TODAY’S REFORM MORMON GOSPEL DOCTRINE TEACHER, JIM NICKELS, INTRODUCES HIMSELF: I was a member of LDS Church for 44 years, joining the Church as a convert at age 21, 1969. I left the church in 2006 and was baptized into the Community of Christ. I have been very inactive in that church due to physical disabilities that have confined me to my home. I find both Reform Mormonism and the Society for Humanistic Mormonism, where I am Assistant President, to be my sources of spiritual nourishment. I am married to a beautiful lady, Tracey Levendusi-Nickels, who does not share my religious beliefs. While having been once baptized into the Community of Christ, she now attends the Protestant church to which she originally belonged.
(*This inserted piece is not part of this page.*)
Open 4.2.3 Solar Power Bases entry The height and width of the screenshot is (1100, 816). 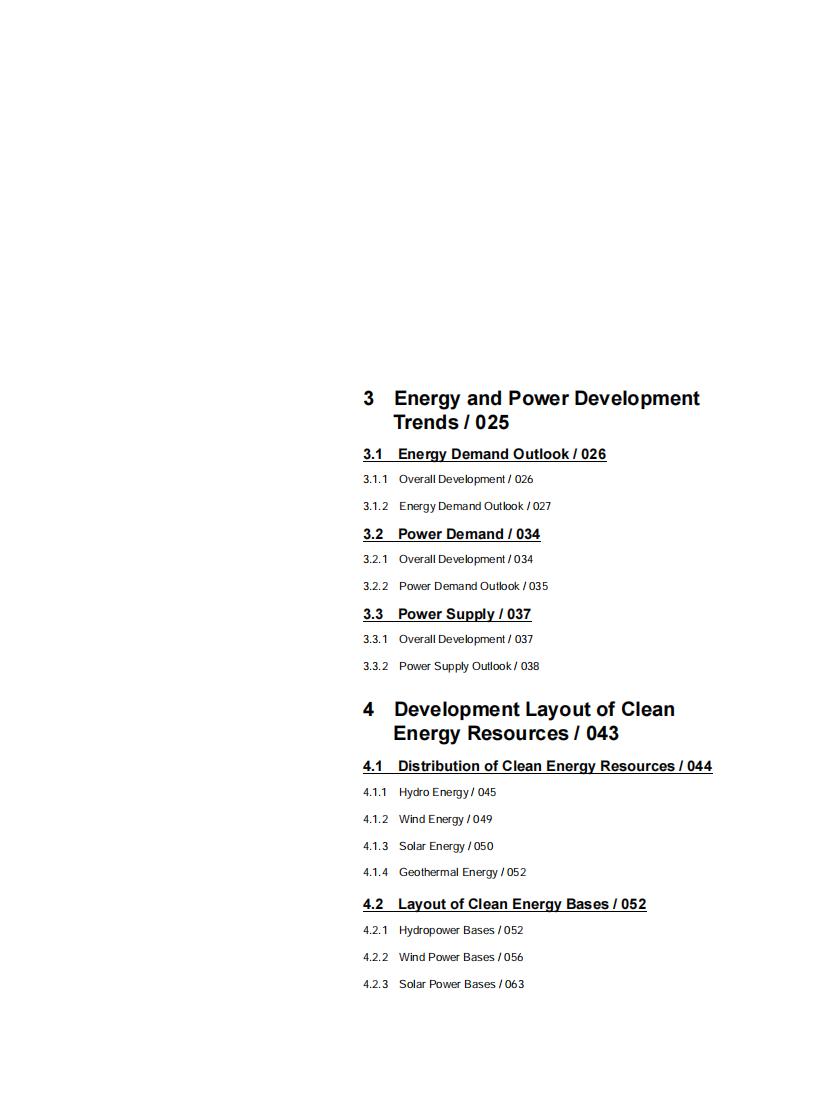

I am 64 years old. I have three grown sons. Tracey is my second marriage. My first "eternal" marriage was sealed in the Salt Lake Temple in 1970. Eternity ended in 1991. When in the LDS Church, I was active and served in many callings including Sunday School President for over 5 years. I left for philosophical reasons. I like to think for myself and not be told that I am "on the high road to apostasy." I worked for the Lake County Indian Department of Public Welfare in public assistance, child welfare placement, child protective services, and quality control. I retired from all gainful employment 7 years ago when the doctor ordered me to. I have a Bachelor of Arts degree in History/Comparative Literature (double major) from Indiana University in 1970, a Master of Science degree in History from Indiana State University where I had a teaching assistantship teaching 2 semesters of the "United States to 1877: End of Reconstruction" an introductory U.S. history course. I also have received a Master of Science degree from Indiana University in 1974, and an online Master of Arts degree in Creativity Studies (my concentration was "Creativity and Process Theology) from Union Institute and University in May, 2012. I am currently working on a fourth Master of Arts degree online from the same school in Psychology (concentration "Carl Jung and Religion), graduation date will probably be in 2015. I hope to do a Jungian analysis of Joseph Smith as my thesis. My goal? To become a polymath. I was born on August 25, 1948 in Russell County, Virginia. I currently live in Mishawaka, Indiana.